Day 1 - Home to Gretna
A leisurely 255 mile drive up the motorway to spend the night just inside the Scottish borders at a cracking campsite. One that claims to play host to the cave Robert the Bruce once sheltered in from the English in 1306 along with a charming little riverside walk along the river above which it sits.
It's little wonder he became obsessed with the antics of a spider trapped in cramped, cold cave in the depths of winter. Still this insignificant little spider is probably one of the most important arachnids in history. It said the spiders determination inspired him not to give up and continue his struggle against the English, leading to his famous victory at Bannockburn on 24 June 1314 where the Scots defeated an English army that outnumbered them 10 to 1. Giving rise to the saying “If at first you don't succeed, try, try, again.”
But before that there was a detour to a famous English location the Lake District, Orrest Head. It's a small hill on the Eastern shore of Windermere. It not a particularity big or challenging hill, the walk to and from the summit can easily be ticked off in an hour or so. So why is it on so many walker's bucket lists?
It was here in 1930 that a young man called Alfred Wainwright first visited the Lake District. Leaving the train at Windermere he climbed the path outside the station to the viewpoint on Orrest Head. So enchanted was he by the views he saw they changed his life, and set him on a live long lover affair with the Lakes, documented in his pictorial guides. Describing it as “our first ascent in Lakeland, our first sight of mountains in tumultuous array across glittering waters, our awakening to beauty"
Day 2 – Gretna to Inverness
Another 275 miles on the road with an entertaining detour to Falkirk for a couple of attractions that were also on my Scottish tick list, the Falkirk Wheel and the Kelpies.
The Falkirk Wheel is unique.
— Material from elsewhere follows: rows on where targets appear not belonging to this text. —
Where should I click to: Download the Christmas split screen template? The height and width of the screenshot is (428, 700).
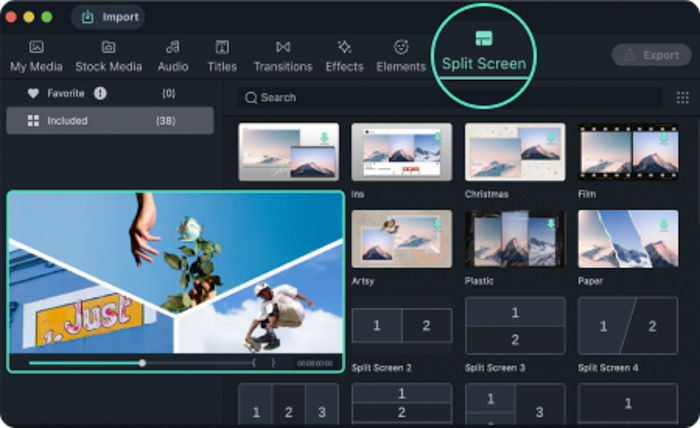coord(551,137)
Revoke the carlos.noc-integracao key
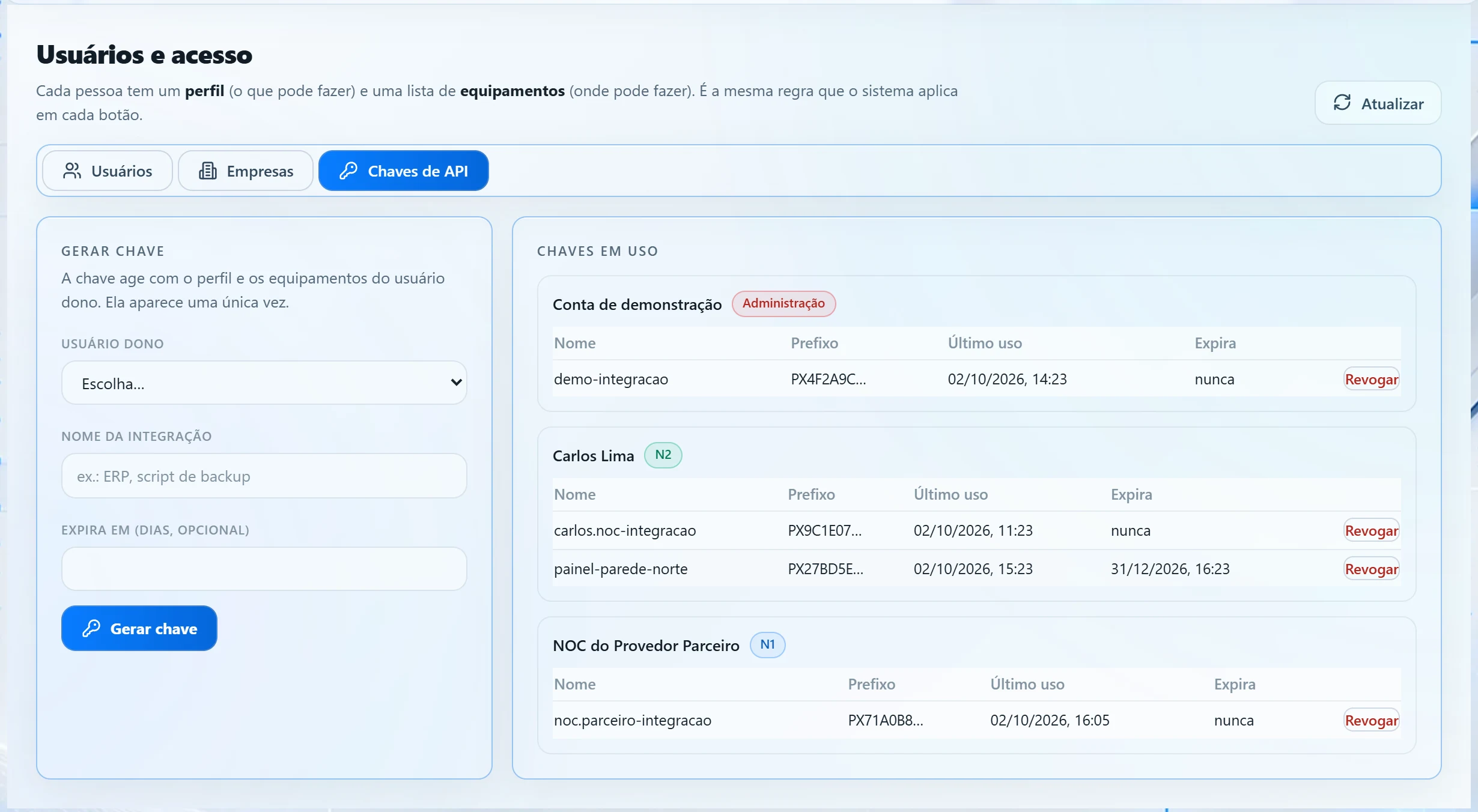 pyautogui.click(x=1372, y=530)
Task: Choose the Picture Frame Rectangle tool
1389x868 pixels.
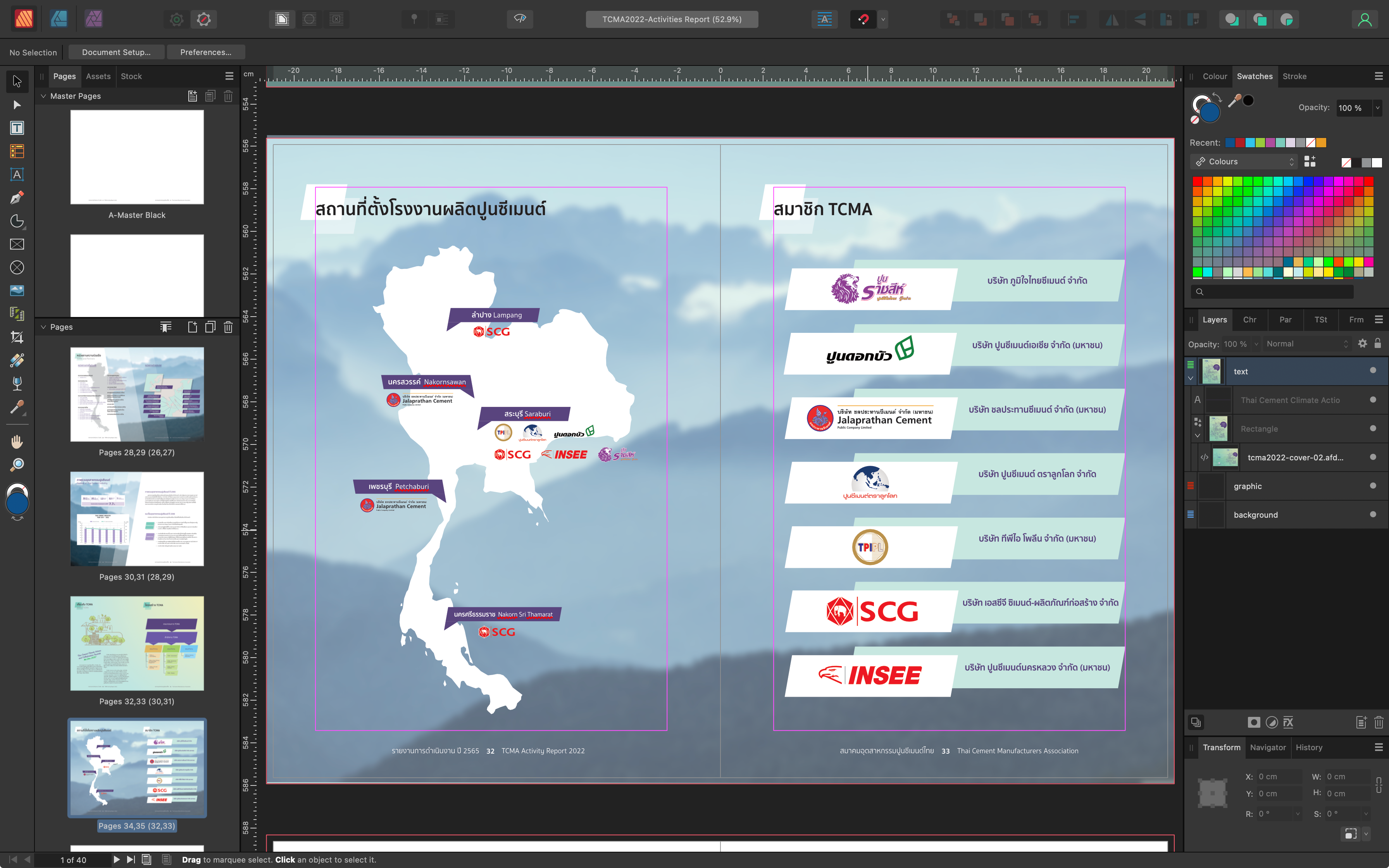Action: point(17,245)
The first boat lift built in the UK since 1875 and there is nothing like it in the rest of the world. Opened in 2002 as part of the Millennium Link project it replaced a a derelict flight of eleven locks and reconnected the Forth and Clyde Canal with the Union Canal for the first time since the 1930's.
The rotating wheel, the height of eight double decker buses, is set in a 100m circular basin whose landscaping carefully conceals its origins as an open cast pit. Sadly during my all too brief visit I didn't have time to take a boat trip and experience it first hand, but did get to see it in action.
A few minutes away from the wheel another stunning piece of canal side art and architecture can be found, the Kelpies. Set in the Helix, a land transformation project to improve the connections between and around 16 communities, they are its crowning feature. They stand guard over a new a new extension to the Forth and Clyde Canal, near River Carron. Thirty metres high and weighing three hundred tonnes each.
They take their name from the the mythological transforming beasts of the same name, said to possess the strength and endurance of 10 horses. Representing the transformational change and endurance of Scotland's inland waterways and the role of the heavy horse in Scottish industry. Guided tours are available for those who wish to see the world from a horses eye view.
Then it was on to Inverness for a brief overnight stop before setting out on the famous North Coast 500 route, but that's for another blog.